Da fare>
(A) Secondo il testo sulla roda de choro, in quali città Ruviaro ha organizzato rodas in Italia?
(B) Prosegui il testo sulla roda de choro a partire dall'ultima frase riportata.

Testo>
········

Una volta arrivato in Italia nel 2007, è
stato poi attraverso il rapporto con uno studioso come Denis Julien che ha “capito
in modo cosciente che la forma migliore per eccellenza per trasmettere lo choro
è la roda de choro”. Ossia,
probabilmente Ruviaro, nascendo dentro quel contesto, non aveva mai
pensato in una forma consapevole e razionale alla roda. “Nelle rodas in Brasile ho visto il signore che suona da 60
anni, magari insieme a dei bambini, e attraverso il suo modo di suonare egli
trasmette i pezzi imparati a memoria, quelli che vuole suonare o magari quelli
che non vuole suonare… Tutto questo fa parte di un profondo processo di trasmissione culturale ed è un fatto
prevalentemente sociale”. Da quando è in Italia poi Ruviaro è un
instancabile organizzatore di rodas
(fin dal 2007 a Torino e successivamente a Bologna), nelle quali ha cercato di
trasmettere tutto il suo bagaglio culturale: “la roda insegna a suonare insieme, insegna il rispetto tra i
musicisti, l’ascoltare, abitua in dettaglio a riconoscere cosa fa un altro
strumento: tutte queste cose definiscono il linguaggio dello choro. E la roda
in questo processo è la cosa più importante. Fuori dal Brasile tutto questo non
è scontato […]. È importante che i musicisti abbiano una relazione con il linguaggio
dello choro, non basta essere i più bravi tecnicamente. Inoltre, nello spartito
di un brano di choro non ci sono tutte le informazioni. Un non brasiliano,
ancora di più, deve ascoltare, deve frequentare rodas e creare un ambiente”.

········

Dati forniti>
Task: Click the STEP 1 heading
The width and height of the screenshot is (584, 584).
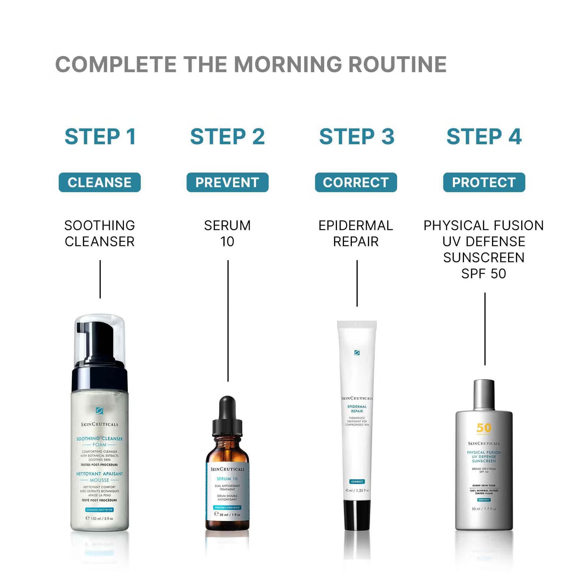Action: coord(100,137)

········

Risposte scritte>
(A) A Torino, fin dal 2007, e successivamente a Bologna.

(B)
Nell’intervento seguente, il ricercatore e chitarrista, Roberto Dogustan, ha raccontato la
sua esperienza con lo choro che è cominciata soprattutto attraverso la lettura
degli choros: in particolare
attraverso l’esperienza di un gruppo di persone a Roma, il “Conjunto Villa Pamphili”, le quali da
anni si riuniscono quotidianamente per leggere un numero sterminato di choros (anche contemporanei), d’estate
in villa e d’inverno al chiuso, ribadendo che il loro approccio allo choro si è
sviluppato totalmente attraverso gli
spartiti, probabilmente nemmeno dall’ascolto dei dischi. A mano a mano si
sono aggregate varie persone, e l’esperienza è stata per loro stessi in qualche
modo anche didattica, ma al tempo stesso
conviviale. Ribadisce Dogustan che ha suo giudizio non necessariamente debbano
essere rispettati dei “canoni brasiliani”, rivendicando una libertà di approccio
all’interpretazione del repertorio choristico fuori dal Brasile.
È poi la volta della chitarrista Giulia Salsone, che racconta delle sue esperienze: dalla conoscenza
della musica di Baden Powell a
quella di Irio de Paula: “tutto
nasce qui, a Piazza Navona, dove incontrai Raffaele Bella e altri chitarristi:
ci si ritrovava e si suonava dal classico al jazz, fino alla musica brasiliana”.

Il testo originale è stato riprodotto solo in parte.